T5 : is an extremely large new neural network model that is trained on a mixture of unlabeled text and labelled data from popular natural language processing tasks, then fine-tuned individually for each of the tasks that the authors aim to solve [3].

BART : BART is a denoising autoencoder for pretraining sequence-to-sequence models. BART is trained by (1) corrupting text with an arbitrary noising function, and (2) learning a model to reconstruct the original text.[4]

Once the embeddings (vectors) of a text are appressed, they can be used to solve various NLP tasks called downstream tasks. Contextual embeddings have demonstrated impressive performances compared to non contextual embeddings. But the question now is “How can we use contextual embedding for downstream tasks ?”.

Feature-based

With this method you freeze your model, so when you need to solve your task, the model will not be towed back to your custom dataset. It will only use the pretrained model to generate features (the embeddings) that you will use as input to a classifier for example. To see how to do this look at my article.

Fine-tuning

Unlike the previous method, the pre-trained model will be trained for a few more epochs on your downstream dataset in order to fit the particular case.

Adapters

Adapters are small modules between the layers of pre-trained models to
obtain models capable of being trained in a multitasking style. The parameters of the pre-trained model are frozen while the adaptors are trained.

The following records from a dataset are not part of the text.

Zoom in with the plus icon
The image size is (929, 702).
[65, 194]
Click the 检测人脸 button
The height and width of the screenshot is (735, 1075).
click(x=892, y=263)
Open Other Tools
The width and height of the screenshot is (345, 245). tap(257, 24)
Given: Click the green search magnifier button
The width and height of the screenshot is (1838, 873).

Countering Catastrophic Forgetting

Whenever we go to train pre-trained models to fit a particular downstream task, we do so to improve the performance of that model in our particular case. But changing the pre-trained parameters can lead the model to completely forget the things it had learned. For example, if I use a language model that understands the Italian language well, and I want to fine tune it to the Sicialian dialect, the model may forget Italian altogether. The study on catastrophic forgetting is still a lot, but let’s look at methods to be able to alleviate this effect:

  • Freezing layers : It is possible to freeze all layers, or we can freeze all but the last k layers. Or another method is to thaw and train only one layer at a time (chain town method).
  • Adaptive learning rates : in NLP as in computer vision, the bottom layers are thought to capture the most important features. So a lower learning rate could be used for the first few layers.
  • Regularization : regularization (penalization of weights) limits a model’s ability to learn.

To date, the deep learning models have become huge, containing millions and millions of parameters. Besides requiring gigantic computational resources these models are also harmful to the environment. It has been estimated that training a model can emit CO2e equal to the average life of 5 cars in America. Fortunately, ways are being explored to reduce the size of these networks, let’s look at some of them:

  • Pruning : I have already addressed this issue while writing my thesis, and you can read the article I wrote on the implementation of pruning in Julia. Pruning attempts to remove the less important weights from the network, thus going to decrease the size of the network and yet keeping the performances constant.
  • Knowledge distillation : this is the process of transferring knowledge from a large model to a smaller one. An example of a model and its distilled version are Bert and DistilBert
  • Weight quantization : is the process of reducing the precision of the weights, biases, and activations such that they consume less memory
  • CoreNLP
  • NLTK
  • Gensim
  • spaCY
  • PyTorch
  • Tensorflow

I hope that with this short guide you will not waste as I did too much time googling around what are the foundational things to know in NLP, but can actually focus on learning this fantastic subject!